Task to complete: Copy each of the following rows word for word, in the same order, without changing anything.

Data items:
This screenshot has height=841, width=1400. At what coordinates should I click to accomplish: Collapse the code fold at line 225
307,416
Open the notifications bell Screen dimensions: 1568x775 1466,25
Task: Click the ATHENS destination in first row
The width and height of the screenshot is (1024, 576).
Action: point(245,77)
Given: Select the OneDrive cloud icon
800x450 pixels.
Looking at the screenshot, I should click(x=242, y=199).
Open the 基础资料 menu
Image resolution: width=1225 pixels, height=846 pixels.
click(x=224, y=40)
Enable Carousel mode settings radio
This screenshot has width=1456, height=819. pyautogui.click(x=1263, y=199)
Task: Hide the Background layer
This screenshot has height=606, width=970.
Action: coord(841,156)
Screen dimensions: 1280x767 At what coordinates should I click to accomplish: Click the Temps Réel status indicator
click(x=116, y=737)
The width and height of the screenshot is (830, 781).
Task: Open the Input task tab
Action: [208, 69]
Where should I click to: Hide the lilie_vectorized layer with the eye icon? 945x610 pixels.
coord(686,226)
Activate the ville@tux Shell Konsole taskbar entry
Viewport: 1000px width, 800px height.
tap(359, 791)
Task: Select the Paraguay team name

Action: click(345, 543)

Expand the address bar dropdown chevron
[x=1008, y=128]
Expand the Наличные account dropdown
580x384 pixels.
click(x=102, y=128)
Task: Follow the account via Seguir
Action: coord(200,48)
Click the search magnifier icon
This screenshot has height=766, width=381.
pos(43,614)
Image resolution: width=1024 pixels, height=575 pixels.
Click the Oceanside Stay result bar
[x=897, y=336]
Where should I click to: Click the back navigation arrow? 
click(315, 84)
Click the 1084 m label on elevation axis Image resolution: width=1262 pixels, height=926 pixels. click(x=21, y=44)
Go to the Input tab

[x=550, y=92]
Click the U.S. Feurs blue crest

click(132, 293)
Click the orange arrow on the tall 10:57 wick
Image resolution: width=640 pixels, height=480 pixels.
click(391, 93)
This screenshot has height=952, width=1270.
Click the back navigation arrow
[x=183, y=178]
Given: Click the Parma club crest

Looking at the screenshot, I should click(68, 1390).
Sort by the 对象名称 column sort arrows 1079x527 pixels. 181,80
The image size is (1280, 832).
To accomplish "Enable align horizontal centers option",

Correct response:
This screenshot has height=841, width=1400. At what coordinates should I click to accomplish: Collapse the code fold at line 225
307,416
Open the notifications bell Screen dimensions: 1568x775 1466,25
Task: Click the ATHENS destination in first row
The width and height of the screenshot is (1024, 576).
Action: point(245,77)
Given: Select the OneDrive cloud icon
800x450 pixels.
Looking at the screenshot, I should click(x=242, y=199).
Open the 基础资料 menu
Image resolution: width=1225 pixels, height=846 pixels.
click(x=224, y=40)
Enable Carousel mode settings radio
This screenshot has width=1456, height=819. pyautogui.click(x=1263, y=199)
Task: Hide the Background layer
This screenshot has height=606, width=970.
Action: coord(841,156)
Screen dimensions: 1280x767 At what coordinates should I click to accomplish: Click the Temps Réel status indicator
click(x=116, y=737)
The width and height of the screenshot is (830, 781).
Task: Open the Input task tab
Action: [208, 69]
Where should I click to: Hide the lilie_vectorized layer with the eye icon? 945x610 pixels.
coord(686,226)
Activate the ville@tux Shell Konsole taskbar entry
Viewport: 1000px width, 800px height.
tap(359, 791)
Task: Select the Paraguay team name

Action: click(345, 543)

Expand the address bar dropdown chevron
[x=1008, y=128]
Expand the Наличные account dropdown
580x384 pixels.
click(x=102, y=128)
Task: Follow the account via Seguir
Action: coord(200,48)
Click the search magnifier icon
This screenshot has height=766, width=381.
pos(43,614)
Image resolution: width=1024 pixels, height=575 pixels.
Click the Oceanside Stay result bar
[x=897, y=336]
Where should I click to: Click the back navigation arrow? 
click(315, 84)
Click the 1084 m label on elevation axis Image resolution: width=1262 pixels, height=926 pixels. click(x=21, y=44)
Go to the Input tab

[x=550, y=92]
Click the U.S. Feurs blue crest

click(132, 293)
Click the orange arrow on the tall 10:57 wick
Image resolution: width=640 pixels, height=480 pixels.
click(391, 93)
This screenshot has height=952, width=1270.
Click the back navigation arrow
[x=183, y=178]
Given: Click the Parma club crest

Looking at the screenshot, I should click(68, 1390).
Sort by the 对象名称 column sort arrows 1079x527 pixels. 181,80
The image size is (1280, 832).
To accomplish "Enable align horizontal centers option",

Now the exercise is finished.